Instruction ▸ Retype the lines below word for word, from the line with "Task: Click orange" to the line with "click(x=239, y=273)", including both of those lines. Leave the pictures out.

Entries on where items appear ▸
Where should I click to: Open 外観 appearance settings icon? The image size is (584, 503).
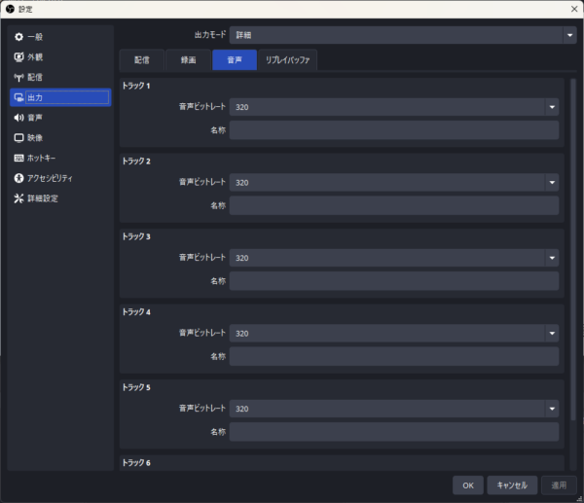(18, 57)
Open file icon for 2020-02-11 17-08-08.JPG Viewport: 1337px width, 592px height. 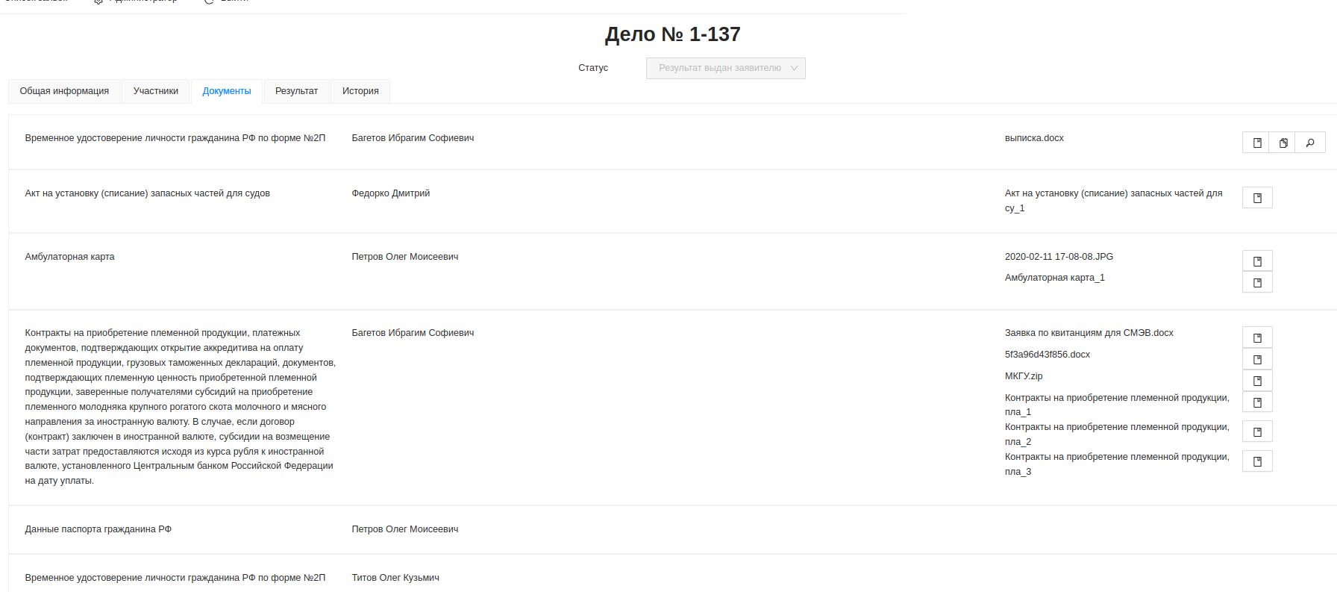[1257, 261]
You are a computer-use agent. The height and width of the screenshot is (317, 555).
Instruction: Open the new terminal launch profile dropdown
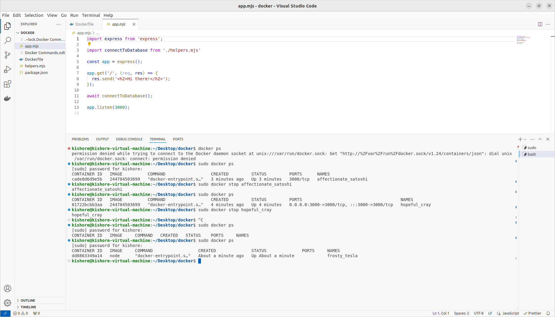pos(525,139)
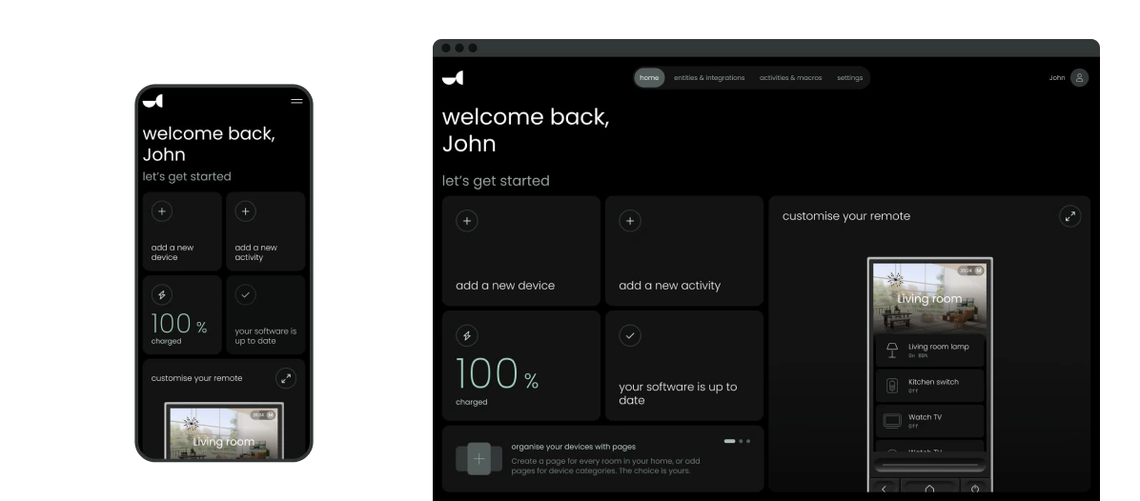This screenshot has height=501, width=1140.
Task: Click the plus icon on mobile add a new device card
Action: click(x=162, y=211)
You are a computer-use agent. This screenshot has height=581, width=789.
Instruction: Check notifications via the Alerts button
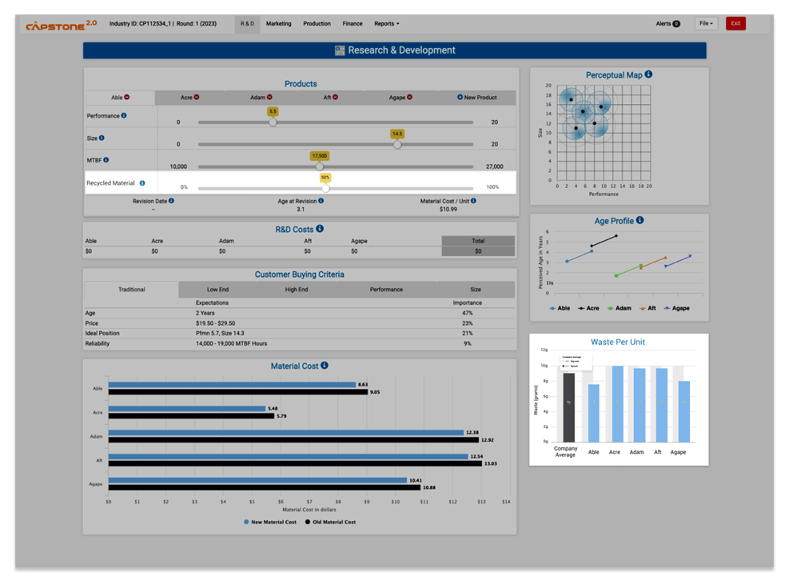pyautogui.click(x=667, y=23)
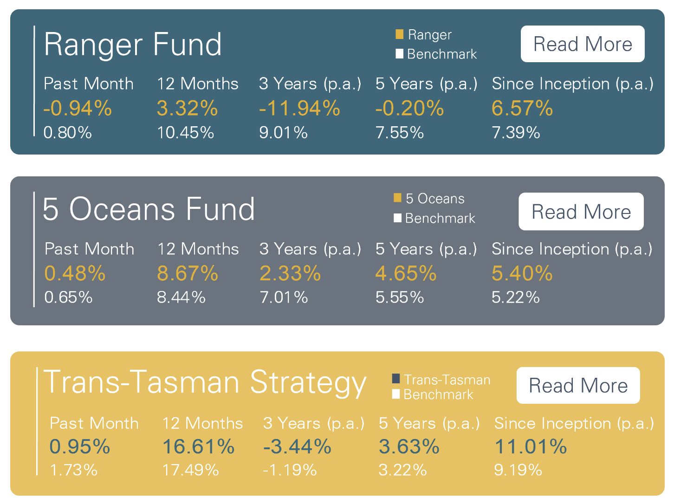Click the dark Trans-Tasman legend swatch

(396, 379)
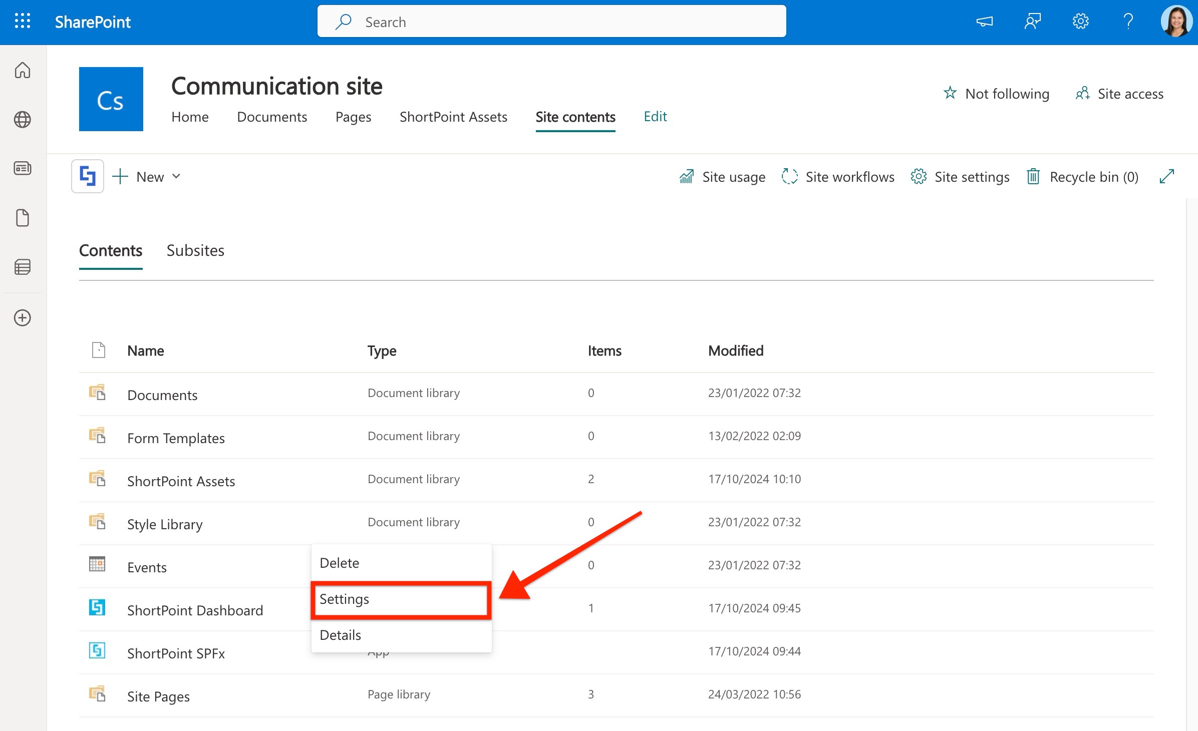
Task: Open Site settings in the toolbar
Action: (x=960, y=177)
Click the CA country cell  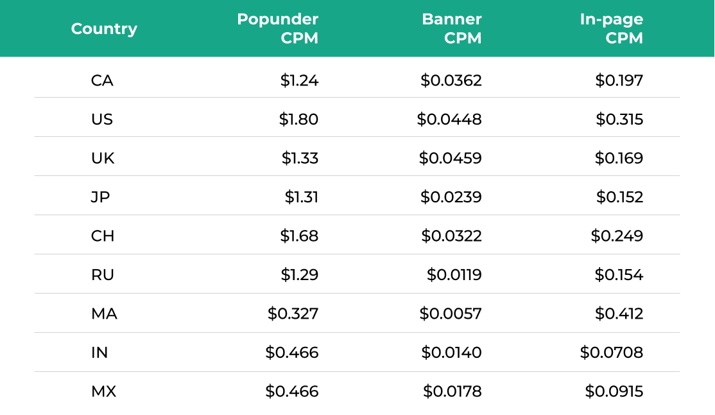tap(102, 80)
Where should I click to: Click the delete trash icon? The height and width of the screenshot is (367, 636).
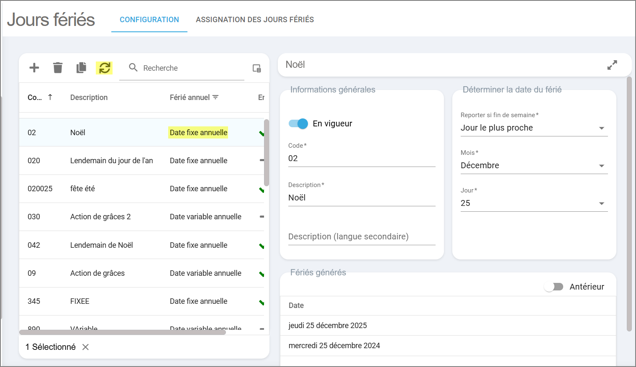58,68
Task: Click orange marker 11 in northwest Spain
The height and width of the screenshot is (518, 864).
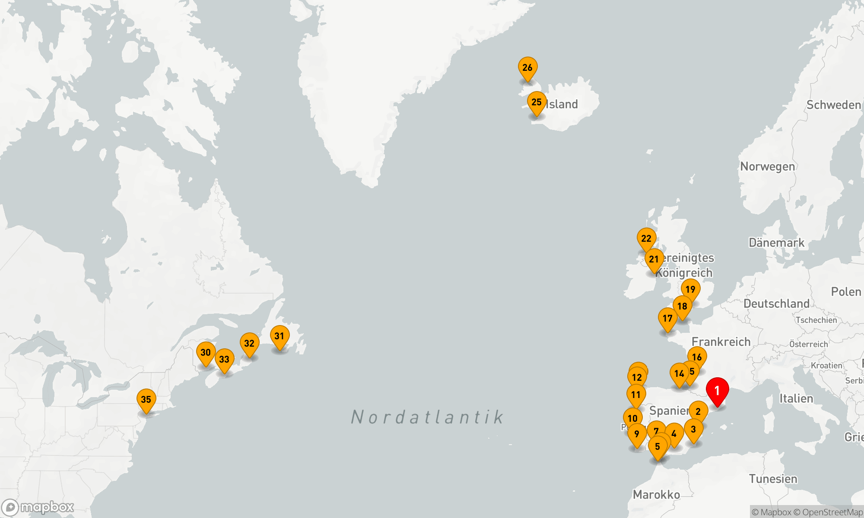Action: 636,395
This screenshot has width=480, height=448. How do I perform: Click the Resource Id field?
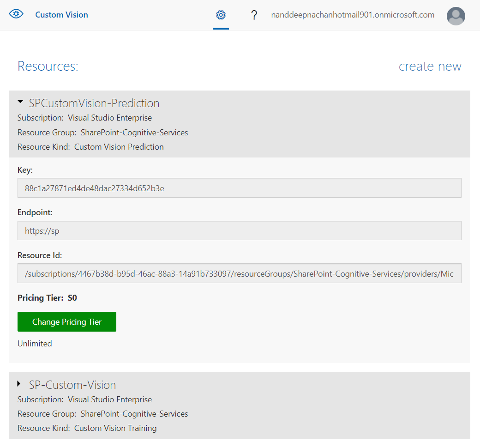click(x=239, y=273)
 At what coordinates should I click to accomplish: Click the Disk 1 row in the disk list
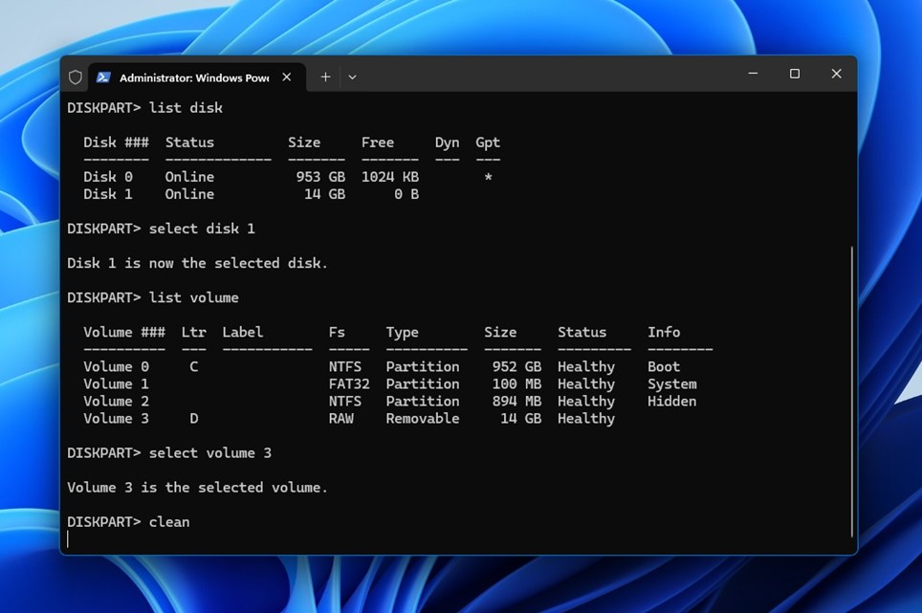coord(252,194)
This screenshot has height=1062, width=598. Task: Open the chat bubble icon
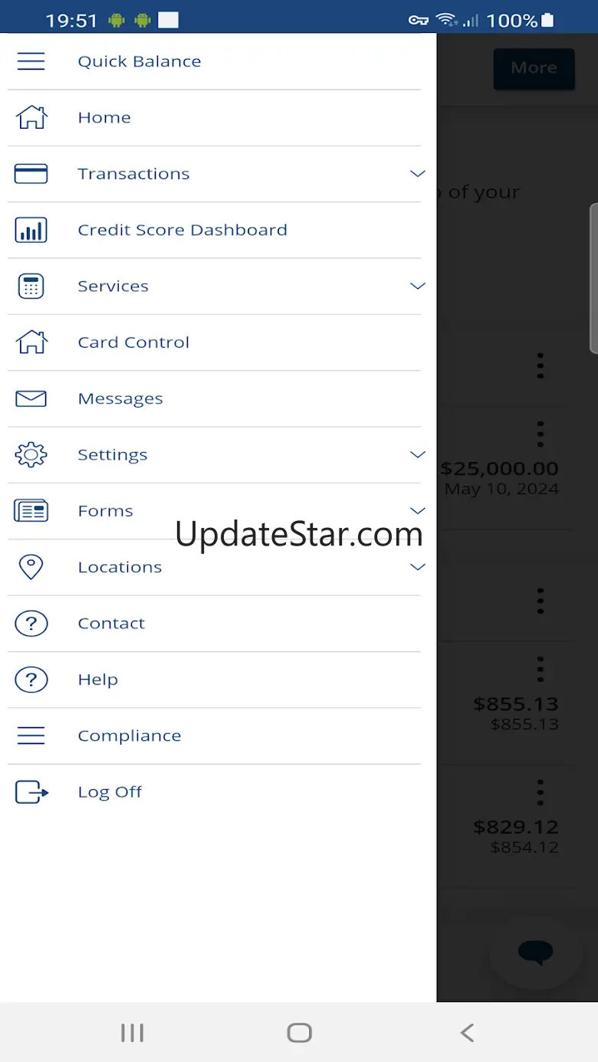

Result ▸
Task: Click orange marker 11 in northwest Spain
The height and width of the screenshot is (518, 864).
Action: 636,395
This screenshot has width=480, height=448. How do I perform: Click the Resource Id field?
click(x=239, y=273)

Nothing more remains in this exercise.